カットオフ値=野生型検体の判定値の平均値+係数×標準偏差（n=20以上）
　なおTERTについては、プローブ１または２の少なくとも一方がカットオフ値よりも大きい場合に変異陽性と判定した。

　また、ブロッキング用核酸断片を使用する場合、ハイブリダイズ緩衝液において、BRAF野生型用ブロッカー、V600D用ブロッカー及びV600K用ブロッカーは225μM、TERT野生型ブロッカー（C228T）及びTERT野生型ブロッカー（C250T）は300μMとなるように添加した。使用したブロッキング用核酸断片を表７にまとめた。

　本明細書で引用した全ての刊行物、特許及び特許出願はそのまま引用により本明細書に組み入れられるものとする。

Claims

　BRAF（v-raf murine sarcoma viral oncogene homolog B1）におけるV600E遺伝子変異（1799T>A）に特異的にハイブリダイズするBRAF V600E変異型プローブと、
　TERT（telomerase reverse transcriptase）プロモータ領域における228C>T遺伝子変異に特異的にハイブリダイズするTERT 228C>T変異型プローブと、
　TERTプロモータ領域における250C>T遺伝子変異に特異的にハイブリダイズするTERT 250C>T変異型プローブと、
　BRAF遺伝子におけるV600E遺伝子変異を含む領域を増幅するBRAF用プライマーセットと、
　TERT遺伝子における228C>T遺伝子変異及び250C>T遺伝子変異を含む領域を増幅するTERT用プライマーセットと
　を含む、甲状腺乳頭癌の予後予測に関連する遺伝子変異評価用キット。
　上記BRAF用プライマーセットは、配列番号１の塩基配列からなるフォワードプライマーと、配列番号２の塩基配列からなるリバースプライマーからなることを特徴とする請求項１記載の遺伝子変異評価用キット。

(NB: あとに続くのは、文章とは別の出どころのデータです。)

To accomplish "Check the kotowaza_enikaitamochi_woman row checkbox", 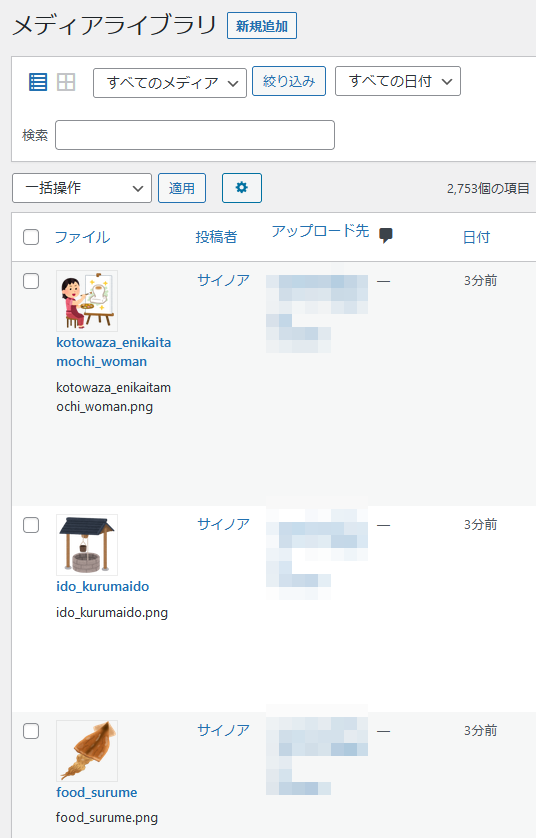I will [x=31, y=281].
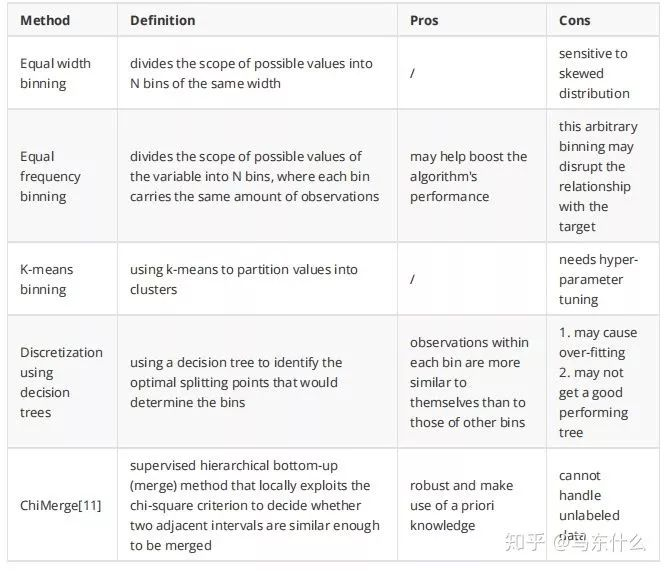Viewport: 664px width, 571px height.
Task: Select the K-means binning method cell
Action: 46,279
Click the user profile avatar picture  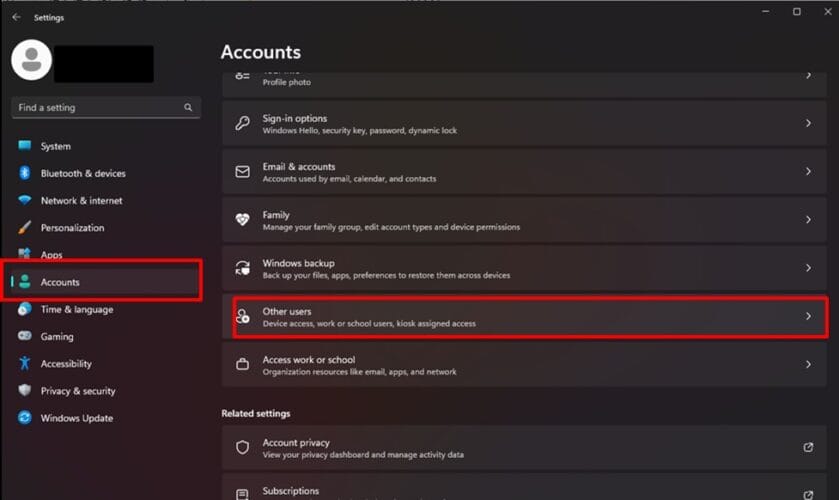[31, 60]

　上記TERT用プライマーセットは、配列番号３の塩基配列からなるフォワードプライマーと、配列番号４の塩基配列からなるリバースプライマーからなることを特徴とする請求項１記載の遺伝子変異評価用キット。
　上記BRAF用プライマーセットは、配列番号１の塩基配列からなるフォワードプライマーと、配列番号２の塩基配列からなるリバースプライマーからなり、
　上記TERT用プライマーセットは、配列番号３の塩基配列からなるフォワードプライマーと、配列番号４の塩基配列からなるリバースプライマーからなり、
　上記TERT用プライマーセットの濃度を0.2μＭ以上、0.6μＭ以下とすることを特徴とする請求項１記載の遺伝子変異評価用キット。
　上記BRAF用プライマーセット及び上記TERT用プライマーセットの濃度比を、（BRAF用プライマーセット濃度）：（TERT用プライマーセット濃度）＝４：１～２：１とすることを特徴とする請求項４記載の遺伝子変異評価用キット。

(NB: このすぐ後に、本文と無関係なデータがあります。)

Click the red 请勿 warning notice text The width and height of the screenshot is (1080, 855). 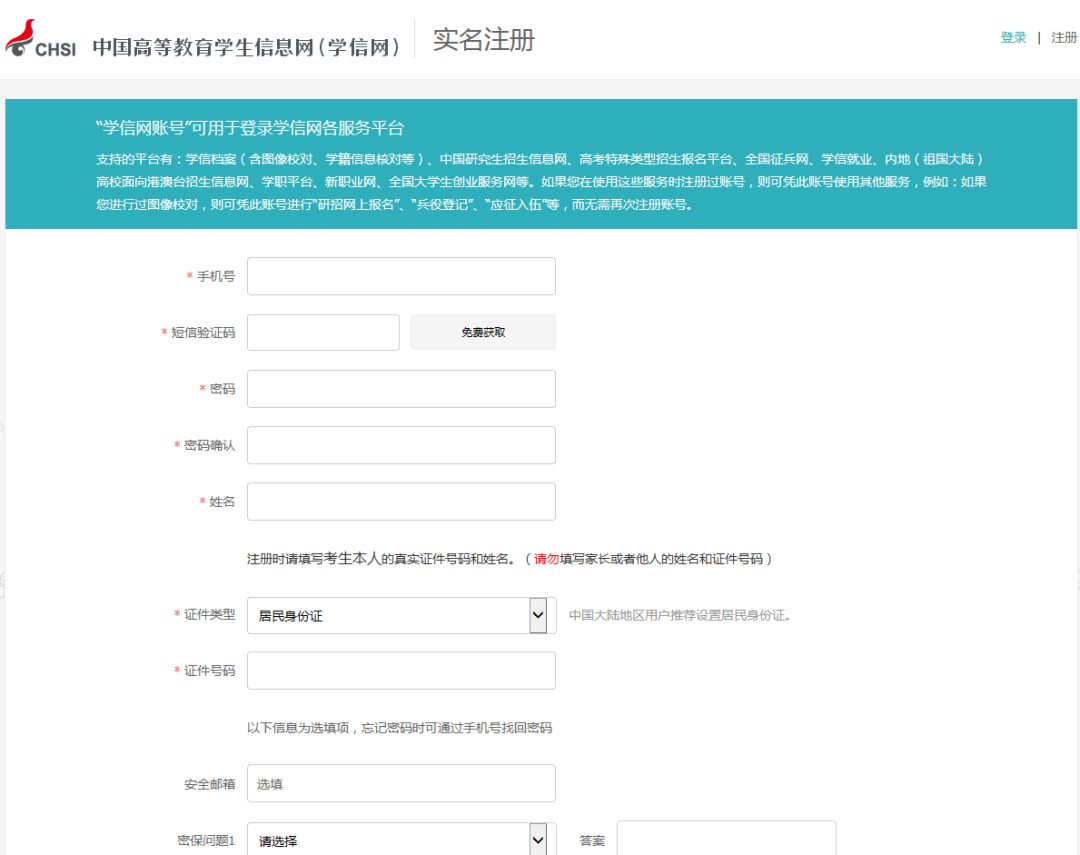pyautogui.click(x=546, y=559)
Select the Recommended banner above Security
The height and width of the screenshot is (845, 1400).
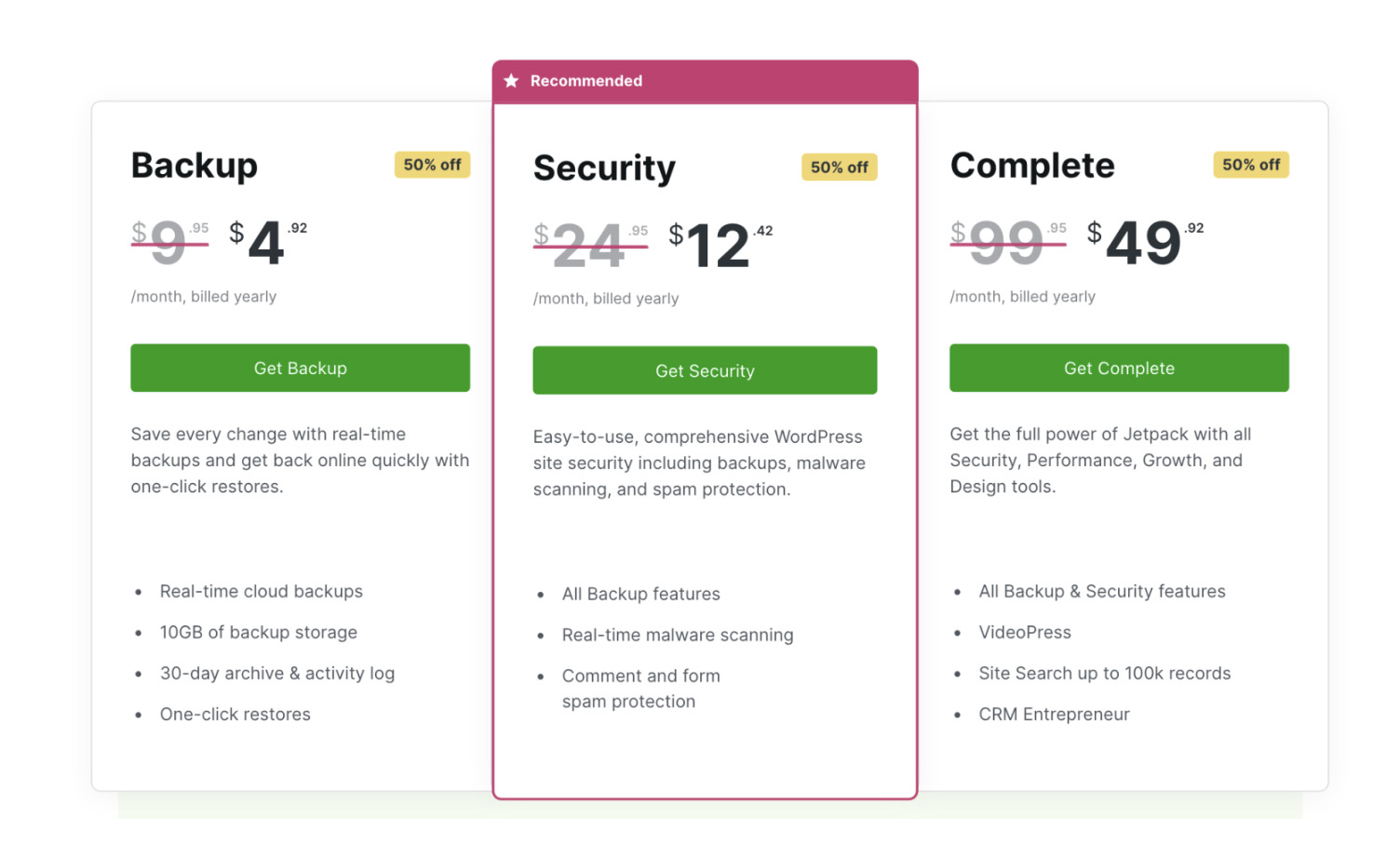click(705, 81)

　BRAFにおける600番目のバリン（V600）に対するV600E以外の遺伝子変異にハイブリダイズするブロッキング用核酸断片を更に含むことを特徴とする請求項１記載の遺伝子変異評価用キット。
　上記V600E以外の遺伝子変異は、V600D遺伝子変異、V600K遺伝子変異、V600R遺伝子変異、V600G遺伝子変異及びV600M遺伝子変異からなる群から選ばれる少なくとも１種の遺伝子変異であることを特徴とする請求項６記載の遺伝子変異評価用キット。

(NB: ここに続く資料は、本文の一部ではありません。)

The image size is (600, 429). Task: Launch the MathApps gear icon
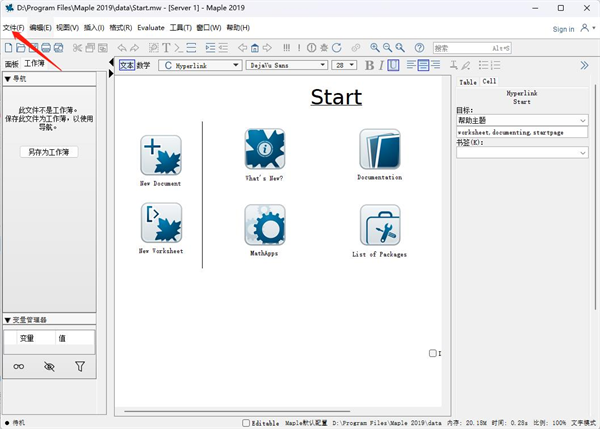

　上記ブロッキング用核酸断片はV600D遺伝子変異又はV600K遺伝子変異に特異的にハイブリダイズするものであることを特徴とする請求項６記載の遺伝子変異評価用キット。
　上記BRAF用プライマーセットにより増幅される野生型BRAF断片及び600番目のバリンに相当する位置に変異を有する変異型BRAF断片の何れにもハイブリダイズするBRAF用共通プローブを更に備えることを特徴とする請求項１記載の遺伝子変異評価用キット。
　上記TERT用プライマーセットにより増幅される野生型TERT断片及び228番目のシトシン及び/又は250番目のシトシンに相当する位置に変異を有する変異型TERT断片の何れにもハイブリダイズするTERT用共通プローブを更に備えることを特徴とする請求項１記載の遺伝子変異評価用キット。
　上記BRAF V600E変異型プローブ、上記TERT 228C>T変異型プローブ及び上記TERT 250C>T変異型プローブが担体に固定されたマイクロアレイを備えることを特徴とする請求項１記載の遺伝子変異評価用キット。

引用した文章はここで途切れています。